Un documento del ministero della giustizia Usa ha rivelato alcuni dettagli: il nigeriano si era recato alla toilette dell'aereo poco prima dell'attentato, restandovi per circa 20 minuti. Aveva quindi ripreso il suo posto, nella fila 19 dell'Airbus, vicino al finestrino. Aveva detto di avere male di stomaco e si era avvolto con una coperta. Poco dopo, l'aereo stava per atterrare a Detroit, i passeggeri avevano visto fiamme e fumo levarsi da sotto la coperta. Il nigeriano è stato immobilizzato e trasportato nella parte anteriore dell'aereo, in prima classe, dove è stato ammanettato ad un sedile.

"Non ha fatto alcuna resistenza, aveva un viso senza emozioni, sembrava in trance", ha raccontato un altro passeggero. L'attentatore è rimasto ustionato nell'area genitale. L'aereo, che aveva a bordo 289 persone, ha potuto atterrare a Detroit senza ulteriori problemi. Una siringa fusa é stata trovata vicino al sedile del nigeriano. Quando una hostess gli ha chiesto, dopo l'attentato fallito, cosa avesse in tasca, l'uomo ha risposto: "Un ordigno esplosivo".

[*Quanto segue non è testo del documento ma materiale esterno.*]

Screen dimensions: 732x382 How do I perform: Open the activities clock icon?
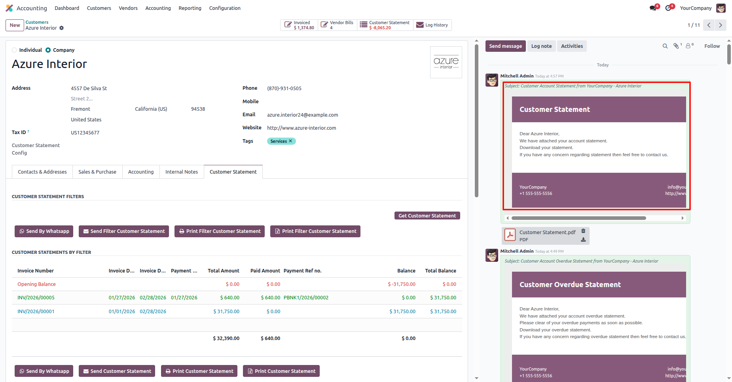tap(668, 8)
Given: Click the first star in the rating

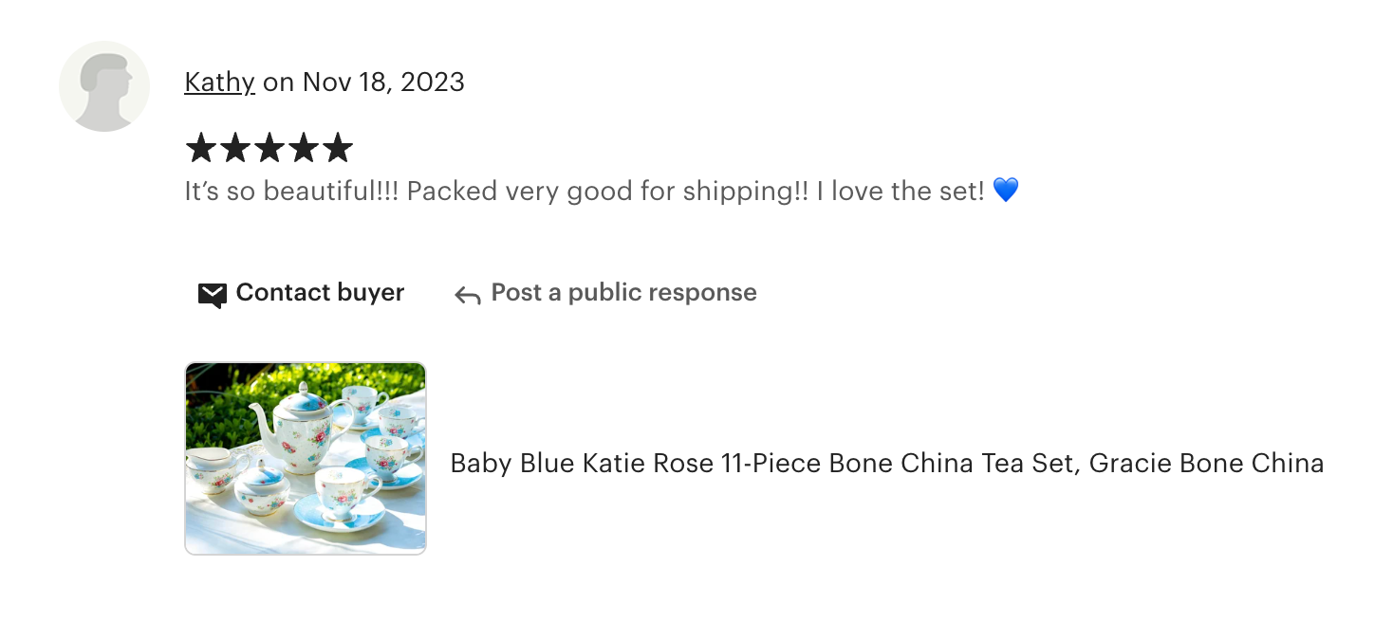Looking at the screenshot, I should click(201, 148).
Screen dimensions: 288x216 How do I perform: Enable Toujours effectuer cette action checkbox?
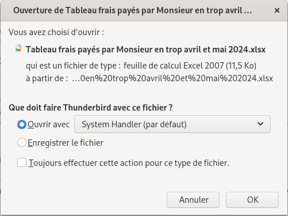(x=22, y=162)
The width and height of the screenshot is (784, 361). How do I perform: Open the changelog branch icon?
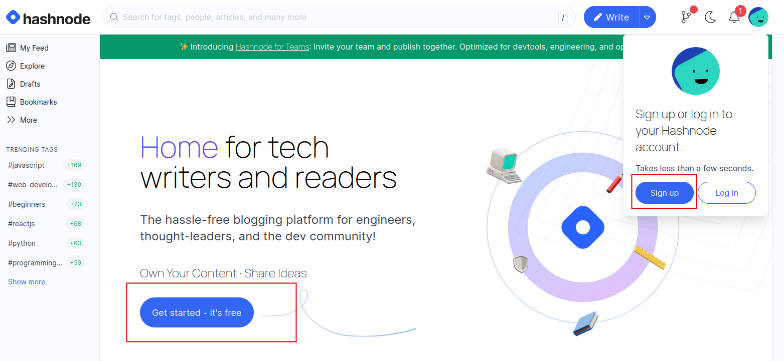click(x=686, y=17)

Dopo l'atterraggio Abdelmutallab è stato preso immediatamente in consegna dagli agenti dell'Fbi che hanno cominciato a interrogarlo mentre veniva trasportato in un ospedale del Michigan. Indagini sono scattate nel giro di poche ore in diversi paesi: in Nigeria, in Olanda, in Inghilterra (dove il mancato attentatore ha studiato per alcuni anni), nello Yemen e nel Dubai.

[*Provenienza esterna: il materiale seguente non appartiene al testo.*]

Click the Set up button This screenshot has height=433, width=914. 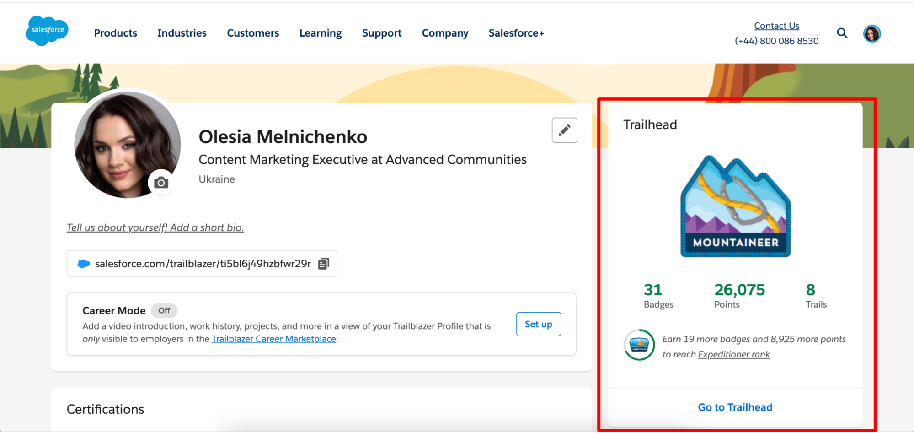539,324
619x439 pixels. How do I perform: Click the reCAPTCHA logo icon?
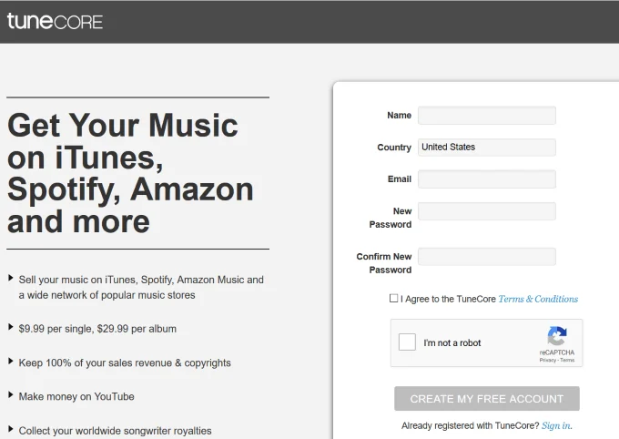point(557,336)
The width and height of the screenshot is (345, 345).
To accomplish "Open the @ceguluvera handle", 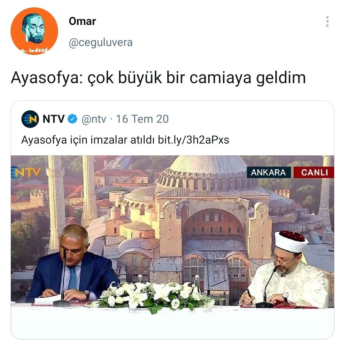I will point(101,43).
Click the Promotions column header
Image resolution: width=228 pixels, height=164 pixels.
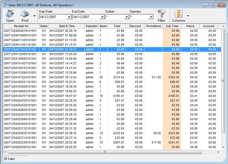[x=153, y=26]
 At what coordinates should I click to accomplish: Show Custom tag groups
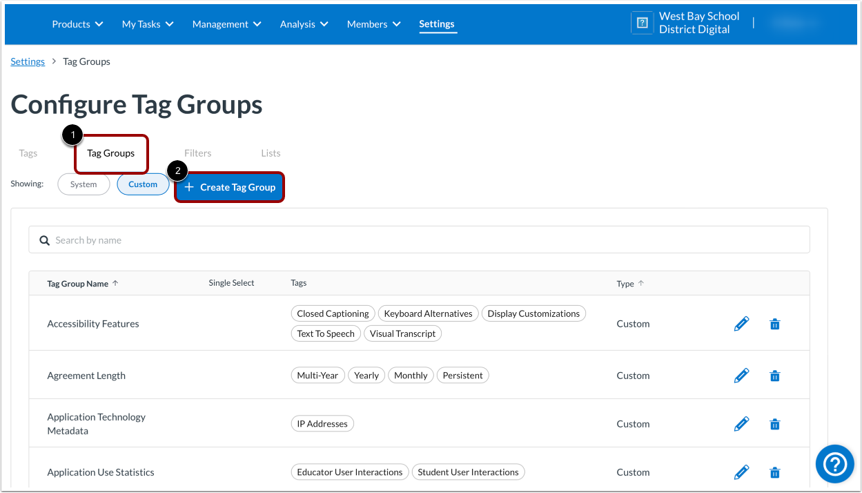(x=143, y=184)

Gli inquirenti sono all'opera anche ad Amsterdam, l'aeroporto dove l'attentatore, che proveniva da Lagos, si è imbarcato sul volo diretto a Detroit. Si indaga anche a Londra, dove il nigeriano ha studiato ingegneria per alcuni anni (dal settembre 2005 al giugno 2008) all'University College London abitando in un palazzo di lusso. In Nigeria sono stati rintracciati i suoi familiari. L'attentatore è figlio di Umaru Mutallab, un facoltoso banchiere.

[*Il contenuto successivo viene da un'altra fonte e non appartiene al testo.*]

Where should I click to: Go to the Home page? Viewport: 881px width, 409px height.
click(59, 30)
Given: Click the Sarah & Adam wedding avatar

I familiari hanno detto che da tempo erano preoccupati per "le idee estreme" manifestate dal ragazzo che dopo Londra aveva abitato negli ultimi tempi in Egitto e nel Dubai. Il nome del nigeriano non era incluso nella lista di 'non volo' che le autorità Usa forniscono alle compagnie aeree perché sia impedito alle persone sospette di imbarcarsi sui voli diretti verso gli Stati Uniti. Il nome di Abdulmutallab era però stato inserito almeno due anni fa in un'altra lista compilata dall'intelligence con i nomi di sospetti terroristi, Nel mirino dell'indagine ci sono i rapporti del nigeriano con Al Qaida. L'attentatore ha detto di essere entrato in contatto via internet con un imam radicale nello Yemen che lo aveva poi messo in contatto con dirigenti di Al Qaida che si trovavano in un villaggio a nord della capitale dello Yemen, Sanaa. Qui sarebbe rimasto per un mese, ricevendo lezioni su come usare gli esplosivi. Gli inquirenti Usa stanno cercando di capire se l'imam che ha fatto da tramite con Al Qaida fosse lo stesso che era entrato a suo tempo in contatto con l'autore della recente strage di Fort Hood, in una base militare texana, costata la vita a tredici persone. Intanto i passeggeri delle compagnie aeree già cominciano a pagare il prezzo del nuovo attentato. Lunghe file si sono viste oggi ai posti di controllo degli aeroporti Usa mentre alcune compagnie Usa hanno già annunciato nuove misure di sicurezza chiedendo ai passeggeri di non lasciare i loro sedili nell'ultima ora di volo.